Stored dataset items
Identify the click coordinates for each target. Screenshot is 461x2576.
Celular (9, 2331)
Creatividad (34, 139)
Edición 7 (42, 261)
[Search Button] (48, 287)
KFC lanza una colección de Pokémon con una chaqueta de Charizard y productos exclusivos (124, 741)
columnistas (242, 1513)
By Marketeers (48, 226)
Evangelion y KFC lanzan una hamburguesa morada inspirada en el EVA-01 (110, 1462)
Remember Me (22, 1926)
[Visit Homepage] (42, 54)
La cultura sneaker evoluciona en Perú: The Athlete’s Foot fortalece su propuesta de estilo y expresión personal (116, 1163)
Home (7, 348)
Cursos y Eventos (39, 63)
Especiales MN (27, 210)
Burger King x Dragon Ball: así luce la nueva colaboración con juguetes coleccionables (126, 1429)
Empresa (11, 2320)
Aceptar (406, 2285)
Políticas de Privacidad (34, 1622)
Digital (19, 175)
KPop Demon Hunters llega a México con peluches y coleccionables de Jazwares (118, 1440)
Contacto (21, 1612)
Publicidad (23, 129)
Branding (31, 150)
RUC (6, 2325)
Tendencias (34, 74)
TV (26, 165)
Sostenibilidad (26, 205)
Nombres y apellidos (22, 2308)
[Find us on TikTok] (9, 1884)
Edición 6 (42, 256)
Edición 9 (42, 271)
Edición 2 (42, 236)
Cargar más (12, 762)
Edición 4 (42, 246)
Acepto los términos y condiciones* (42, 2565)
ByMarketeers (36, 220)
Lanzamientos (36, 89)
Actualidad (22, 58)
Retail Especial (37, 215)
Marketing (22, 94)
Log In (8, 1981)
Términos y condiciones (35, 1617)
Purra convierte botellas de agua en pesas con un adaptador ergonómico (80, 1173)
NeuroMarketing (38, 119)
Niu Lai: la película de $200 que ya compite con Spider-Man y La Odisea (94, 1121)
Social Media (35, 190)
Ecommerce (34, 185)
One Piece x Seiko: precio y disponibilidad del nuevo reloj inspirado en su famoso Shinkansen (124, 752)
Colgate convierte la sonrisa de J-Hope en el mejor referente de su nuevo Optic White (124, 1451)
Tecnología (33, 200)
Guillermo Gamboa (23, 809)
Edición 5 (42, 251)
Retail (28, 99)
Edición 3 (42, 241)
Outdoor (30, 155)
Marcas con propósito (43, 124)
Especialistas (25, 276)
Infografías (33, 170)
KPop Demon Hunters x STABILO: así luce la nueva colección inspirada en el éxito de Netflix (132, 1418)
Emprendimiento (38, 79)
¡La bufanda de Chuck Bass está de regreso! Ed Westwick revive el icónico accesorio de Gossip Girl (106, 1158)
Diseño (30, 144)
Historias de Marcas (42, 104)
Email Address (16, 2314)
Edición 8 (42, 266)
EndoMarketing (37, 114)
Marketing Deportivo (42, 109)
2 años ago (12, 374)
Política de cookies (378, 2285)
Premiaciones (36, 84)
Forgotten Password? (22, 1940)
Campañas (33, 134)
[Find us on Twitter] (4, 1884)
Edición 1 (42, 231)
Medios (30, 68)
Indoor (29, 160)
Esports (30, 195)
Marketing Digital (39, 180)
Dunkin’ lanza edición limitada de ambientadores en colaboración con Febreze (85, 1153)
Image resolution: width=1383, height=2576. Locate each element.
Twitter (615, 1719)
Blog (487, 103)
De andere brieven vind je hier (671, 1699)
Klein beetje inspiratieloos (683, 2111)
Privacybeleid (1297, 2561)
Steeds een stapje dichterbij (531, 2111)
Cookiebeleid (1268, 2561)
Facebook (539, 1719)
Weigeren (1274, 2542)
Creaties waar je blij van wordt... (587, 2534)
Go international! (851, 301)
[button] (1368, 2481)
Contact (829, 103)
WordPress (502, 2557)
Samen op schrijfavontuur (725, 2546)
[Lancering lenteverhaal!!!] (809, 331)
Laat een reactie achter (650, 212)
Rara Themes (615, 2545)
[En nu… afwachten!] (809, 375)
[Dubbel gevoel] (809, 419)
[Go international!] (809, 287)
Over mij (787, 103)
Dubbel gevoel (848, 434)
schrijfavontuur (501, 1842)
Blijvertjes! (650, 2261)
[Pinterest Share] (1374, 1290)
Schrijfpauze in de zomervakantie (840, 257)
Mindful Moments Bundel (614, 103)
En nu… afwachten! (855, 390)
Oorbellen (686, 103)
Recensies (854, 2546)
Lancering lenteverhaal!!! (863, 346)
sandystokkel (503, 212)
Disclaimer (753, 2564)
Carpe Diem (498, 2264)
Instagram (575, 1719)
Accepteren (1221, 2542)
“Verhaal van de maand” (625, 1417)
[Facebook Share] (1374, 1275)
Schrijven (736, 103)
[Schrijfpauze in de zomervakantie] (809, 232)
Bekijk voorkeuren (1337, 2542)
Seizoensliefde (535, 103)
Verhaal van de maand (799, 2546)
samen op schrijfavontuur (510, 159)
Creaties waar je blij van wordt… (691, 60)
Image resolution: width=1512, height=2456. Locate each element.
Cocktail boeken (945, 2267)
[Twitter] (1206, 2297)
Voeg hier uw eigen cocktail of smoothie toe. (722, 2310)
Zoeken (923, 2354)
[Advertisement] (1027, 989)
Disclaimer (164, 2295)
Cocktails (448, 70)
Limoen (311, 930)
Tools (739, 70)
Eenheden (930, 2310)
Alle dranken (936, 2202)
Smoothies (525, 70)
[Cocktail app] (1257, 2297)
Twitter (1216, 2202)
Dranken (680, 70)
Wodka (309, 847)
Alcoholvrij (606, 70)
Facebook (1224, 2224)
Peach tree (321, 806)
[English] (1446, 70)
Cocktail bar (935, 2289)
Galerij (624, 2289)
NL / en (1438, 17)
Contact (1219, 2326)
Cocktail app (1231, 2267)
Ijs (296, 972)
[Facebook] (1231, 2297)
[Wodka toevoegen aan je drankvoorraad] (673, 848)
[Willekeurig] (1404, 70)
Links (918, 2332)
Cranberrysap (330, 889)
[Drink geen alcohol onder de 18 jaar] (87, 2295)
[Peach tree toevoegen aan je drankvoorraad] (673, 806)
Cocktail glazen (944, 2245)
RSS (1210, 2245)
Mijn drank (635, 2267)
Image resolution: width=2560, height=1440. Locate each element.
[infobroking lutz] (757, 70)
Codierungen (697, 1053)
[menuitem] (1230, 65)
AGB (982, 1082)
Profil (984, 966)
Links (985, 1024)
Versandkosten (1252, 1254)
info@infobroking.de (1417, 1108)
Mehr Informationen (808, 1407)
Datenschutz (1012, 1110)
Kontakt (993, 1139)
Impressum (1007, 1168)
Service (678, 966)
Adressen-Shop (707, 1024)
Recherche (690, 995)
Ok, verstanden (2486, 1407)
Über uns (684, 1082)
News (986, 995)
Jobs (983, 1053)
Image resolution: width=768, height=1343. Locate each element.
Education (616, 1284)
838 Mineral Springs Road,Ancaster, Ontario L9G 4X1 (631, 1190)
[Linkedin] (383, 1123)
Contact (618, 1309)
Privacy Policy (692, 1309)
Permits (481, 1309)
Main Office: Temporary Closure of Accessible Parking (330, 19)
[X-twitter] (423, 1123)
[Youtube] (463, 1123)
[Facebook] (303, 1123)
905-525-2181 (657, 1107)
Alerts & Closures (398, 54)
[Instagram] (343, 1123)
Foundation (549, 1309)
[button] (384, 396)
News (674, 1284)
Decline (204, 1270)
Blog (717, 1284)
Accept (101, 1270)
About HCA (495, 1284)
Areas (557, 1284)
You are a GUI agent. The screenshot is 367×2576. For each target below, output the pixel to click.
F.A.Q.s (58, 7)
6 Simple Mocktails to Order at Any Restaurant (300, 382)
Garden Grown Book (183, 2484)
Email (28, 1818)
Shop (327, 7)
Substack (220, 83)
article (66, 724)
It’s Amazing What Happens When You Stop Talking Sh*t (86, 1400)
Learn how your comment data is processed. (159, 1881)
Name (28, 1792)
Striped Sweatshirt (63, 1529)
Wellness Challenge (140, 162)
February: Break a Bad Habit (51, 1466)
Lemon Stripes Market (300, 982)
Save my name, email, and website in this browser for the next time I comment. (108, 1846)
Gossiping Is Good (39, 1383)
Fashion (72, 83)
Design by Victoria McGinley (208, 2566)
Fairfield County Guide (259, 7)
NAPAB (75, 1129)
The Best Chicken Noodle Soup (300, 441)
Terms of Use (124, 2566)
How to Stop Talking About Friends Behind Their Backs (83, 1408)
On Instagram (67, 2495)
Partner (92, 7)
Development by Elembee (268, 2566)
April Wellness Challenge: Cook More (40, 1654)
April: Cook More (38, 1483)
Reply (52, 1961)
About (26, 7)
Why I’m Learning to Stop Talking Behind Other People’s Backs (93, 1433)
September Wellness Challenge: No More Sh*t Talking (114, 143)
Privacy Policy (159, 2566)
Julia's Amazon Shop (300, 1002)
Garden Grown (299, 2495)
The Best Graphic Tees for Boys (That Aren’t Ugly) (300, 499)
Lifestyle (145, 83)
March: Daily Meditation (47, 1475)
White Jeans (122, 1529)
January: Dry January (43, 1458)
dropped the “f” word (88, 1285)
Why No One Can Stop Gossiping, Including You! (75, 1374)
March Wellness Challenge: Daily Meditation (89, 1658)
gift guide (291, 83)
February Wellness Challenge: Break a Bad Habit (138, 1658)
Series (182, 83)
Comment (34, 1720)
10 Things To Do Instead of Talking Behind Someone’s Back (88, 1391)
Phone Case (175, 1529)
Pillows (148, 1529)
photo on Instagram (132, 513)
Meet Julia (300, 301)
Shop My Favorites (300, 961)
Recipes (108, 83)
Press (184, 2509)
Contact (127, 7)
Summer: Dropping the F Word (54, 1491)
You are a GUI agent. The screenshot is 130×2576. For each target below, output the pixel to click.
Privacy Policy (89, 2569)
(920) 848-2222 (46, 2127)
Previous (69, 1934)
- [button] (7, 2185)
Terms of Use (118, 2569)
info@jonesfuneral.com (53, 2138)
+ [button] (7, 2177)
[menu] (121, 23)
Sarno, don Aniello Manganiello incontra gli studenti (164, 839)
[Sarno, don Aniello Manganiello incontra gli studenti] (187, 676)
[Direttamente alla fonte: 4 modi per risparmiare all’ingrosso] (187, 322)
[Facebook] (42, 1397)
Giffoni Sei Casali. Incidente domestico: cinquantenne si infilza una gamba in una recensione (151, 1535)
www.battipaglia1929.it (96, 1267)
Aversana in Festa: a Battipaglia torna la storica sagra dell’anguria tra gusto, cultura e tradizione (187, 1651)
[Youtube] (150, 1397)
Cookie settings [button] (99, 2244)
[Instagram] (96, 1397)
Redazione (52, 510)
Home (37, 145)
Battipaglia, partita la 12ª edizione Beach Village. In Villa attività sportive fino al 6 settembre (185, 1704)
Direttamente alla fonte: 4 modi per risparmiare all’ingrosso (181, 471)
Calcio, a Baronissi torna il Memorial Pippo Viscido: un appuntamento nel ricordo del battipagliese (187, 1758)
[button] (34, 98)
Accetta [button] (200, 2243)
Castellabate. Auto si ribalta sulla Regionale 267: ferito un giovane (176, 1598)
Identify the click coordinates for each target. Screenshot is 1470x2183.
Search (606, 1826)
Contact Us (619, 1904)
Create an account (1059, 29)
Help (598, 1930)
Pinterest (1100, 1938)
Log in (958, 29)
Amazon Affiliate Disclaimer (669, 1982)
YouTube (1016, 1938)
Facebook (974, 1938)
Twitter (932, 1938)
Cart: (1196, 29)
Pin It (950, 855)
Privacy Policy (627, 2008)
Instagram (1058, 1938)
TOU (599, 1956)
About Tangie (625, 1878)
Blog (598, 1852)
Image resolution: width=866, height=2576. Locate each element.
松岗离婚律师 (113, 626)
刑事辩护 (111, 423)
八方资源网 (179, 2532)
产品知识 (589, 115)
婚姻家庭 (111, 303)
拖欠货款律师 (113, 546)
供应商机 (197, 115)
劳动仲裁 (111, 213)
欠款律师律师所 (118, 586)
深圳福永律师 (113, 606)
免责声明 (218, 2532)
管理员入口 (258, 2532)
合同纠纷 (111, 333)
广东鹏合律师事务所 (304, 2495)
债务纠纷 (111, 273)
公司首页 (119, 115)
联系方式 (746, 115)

## [YOUR GOAL]
Would you output, unchanged, each line from the start of the records to the line that holds "TV (26, 165)", both included and nothing else?

## [WRITTEN ANSWER]
Identify the click coordinates for each target. Screenshot is 461x2576.
Celular (9, 2331)
Creatividad (34, 139)
Edición 7 (42, 261)
[Search Button] (48, 287)
KFC lanza una colección de Pokémon con una chaqueta de Charizard y productos exclusivos (124, 741)
columnistas (242, 1513)
By Marketeers (48, 226)
Evangelion y KFC lanzan una hamburguesa morada inspirada en el EVA-01 (110, 1462)
Remember Me (22, 1926)
[Visit Homepage] (42, 54)
La cultura sneaker evoluciona en Perú: The Athlete’s Foot fortalece su propuesta de estilo y expresión personal (116, 1163)
Home (7, 348)
Cursos y Eventos (39, 63)
Especiales MN (27, 210)
Burger King x Dragon Ball: así luce la nueva colaboración con juguetes coleccionables (126, 1429)
Empresa (11, 2320)
Aceptar (406, 2285)
Políticas de Privacidad (34, 1622)
Digital (19, 175)
KPop Demon Hunters llega a México con peluches y coleccionables de Jazwares (118, 1440)
Contacto (21, 1612)
Publicidad (23, 129)
Branding (31, 150)
RUC (6, 2325)
Tendencias (34, 74)
TV (26, 165)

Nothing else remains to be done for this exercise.